This photo taken on May 26, 2011 shows broken windows at a government office after an explosion occured in Fuzhou city, east China's Jiangxi province. Three explosions including two car blasts struck government buildings in eastern China's Jiangxi province , an official said, with state media reporting at least five people were injured. Photo courtesy AFP.
by Staff Writers
Beijing (AFP) May 26, 2011
A jobless 52-year-old man allegedly triggered a series of explosions at government buildings in eastern China on Thursday, killing himself and at least one other, state media said.

The unusually brazen and premeditated incident is likely to add to official fears over possible public unrest stemming from a range of social grievances, with soaring inflation topping the list.

The three explosions went off in the city of Fuzhou in Jiangxi province at roughly 10-minute intervals shortly after 9:00 am (0100 GMT), an official with the provincial propaganda department surnamed Zhang told AFP.
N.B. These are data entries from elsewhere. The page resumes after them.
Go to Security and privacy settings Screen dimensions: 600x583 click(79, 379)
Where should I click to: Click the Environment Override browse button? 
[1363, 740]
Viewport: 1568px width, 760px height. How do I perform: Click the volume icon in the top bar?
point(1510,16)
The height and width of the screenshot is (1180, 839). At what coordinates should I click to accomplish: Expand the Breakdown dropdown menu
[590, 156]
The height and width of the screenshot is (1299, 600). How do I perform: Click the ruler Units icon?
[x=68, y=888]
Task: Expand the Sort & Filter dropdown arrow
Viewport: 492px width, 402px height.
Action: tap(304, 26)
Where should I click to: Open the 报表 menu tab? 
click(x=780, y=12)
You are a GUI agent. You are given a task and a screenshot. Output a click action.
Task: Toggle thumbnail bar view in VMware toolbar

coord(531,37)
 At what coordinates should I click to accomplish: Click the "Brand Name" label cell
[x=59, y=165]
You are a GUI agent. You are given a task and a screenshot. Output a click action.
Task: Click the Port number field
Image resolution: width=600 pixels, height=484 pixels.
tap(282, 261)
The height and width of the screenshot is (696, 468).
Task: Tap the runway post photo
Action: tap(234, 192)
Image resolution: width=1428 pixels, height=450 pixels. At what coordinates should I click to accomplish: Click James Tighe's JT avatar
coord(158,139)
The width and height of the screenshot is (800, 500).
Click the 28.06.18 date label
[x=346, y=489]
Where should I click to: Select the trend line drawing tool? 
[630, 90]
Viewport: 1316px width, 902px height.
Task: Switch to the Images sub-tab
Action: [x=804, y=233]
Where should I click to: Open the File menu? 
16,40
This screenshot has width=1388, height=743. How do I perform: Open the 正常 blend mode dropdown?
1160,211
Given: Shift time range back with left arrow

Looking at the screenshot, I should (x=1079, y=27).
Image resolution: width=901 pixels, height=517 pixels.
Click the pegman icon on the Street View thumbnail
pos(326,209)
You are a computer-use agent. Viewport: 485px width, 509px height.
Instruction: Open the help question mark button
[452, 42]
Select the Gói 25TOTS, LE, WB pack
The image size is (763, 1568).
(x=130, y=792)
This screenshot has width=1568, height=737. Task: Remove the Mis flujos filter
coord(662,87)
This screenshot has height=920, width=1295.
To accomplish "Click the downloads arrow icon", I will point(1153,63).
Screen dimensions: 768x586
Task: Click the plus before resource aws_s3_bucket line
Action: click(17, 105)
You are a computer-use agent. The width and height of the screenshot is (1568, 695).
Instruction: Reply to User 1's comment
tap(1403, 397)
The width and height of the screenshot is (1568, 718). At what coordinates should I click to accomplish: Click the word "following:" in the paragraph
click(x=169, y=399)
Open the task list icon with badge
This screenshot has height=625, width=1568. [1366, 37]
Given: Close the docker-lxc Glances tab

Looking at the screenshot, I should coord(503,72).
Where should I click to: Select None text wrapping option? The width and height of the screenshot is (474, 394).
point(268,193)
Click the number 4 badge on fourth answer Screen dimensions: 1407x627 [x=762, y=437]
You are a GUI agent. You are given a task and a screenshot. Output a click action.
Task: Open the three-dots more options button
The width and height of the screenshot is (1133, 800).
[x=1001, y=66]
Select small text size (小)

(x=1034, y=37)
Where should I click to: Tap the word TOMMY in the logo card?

Xinhua news agency initially said two people were killed and six injured, three of them seriously.

It later added that the suspect, identified as Qian Mingqi, also died, without clarifying whether he was among the two dead first announced.

It called Qian a jobless local resident, after earlier saying the suspect was a farmer upset over a legal case.

The first blast was a car explosion in the parking garage of the city prosecutor's office and the second occurred on the first floor of a district government office, said Zhang, who would not give his full name.

The last was another car explosion next to the city's food and drug agency, he said.

China sees thousands of protests and other public disturbances each year, often linked to anger over official corruption, government abuses and the illegal seizure of land for development.

Bomb attacks, while still rare, have been increasingly frequent in recent years and are typically carried out by individuals angry over perceived injustices, business disputes or other pressures associated with China's rapid modernisation.

Photos posted on Jiangxi websites showed the prosecutors' building after the blast, with nearly all of the windows on one side completely blown out and debris scattered in front of the building.

The photos however did not appear to show any structural damage.

At least 10 vehicles were damaged in the Fuzhou explosions, Xinhua said, adding that the prosecutors' office and the Linchuan district government office are located just minutes apart.

Pictures posted on the Twitter-like microblog account of the official China News Service, apparently taken as the blasts were occurring, showed a white plume of smoke towering over crowds of onlookers.

Fuzhou has a population of 3.9 million, according to the local government. A much larger city of the same name is the capital of neighbouring Fujian province.

More than 40 people were injured earlier this month when a disgruntled former employee set off a petrol bomb at a bank in a Tibetan-inhabited region of northwest China, according to authorities.

The attacker threw the petrol bomb into a room at the bank while a meeting was under way, triggering a fire.

Early last year, China saw a string of stabbing attacks at schools over a span of two months that left 17 people -- including 15 children -- dead and more than 80 wounded.

The attacks were carried out by disgruntled loners or mentally unstable people and prompted national hand-wringing over China's focus on economic growth at the expense of addressing mental problems linked to head-spinning social change.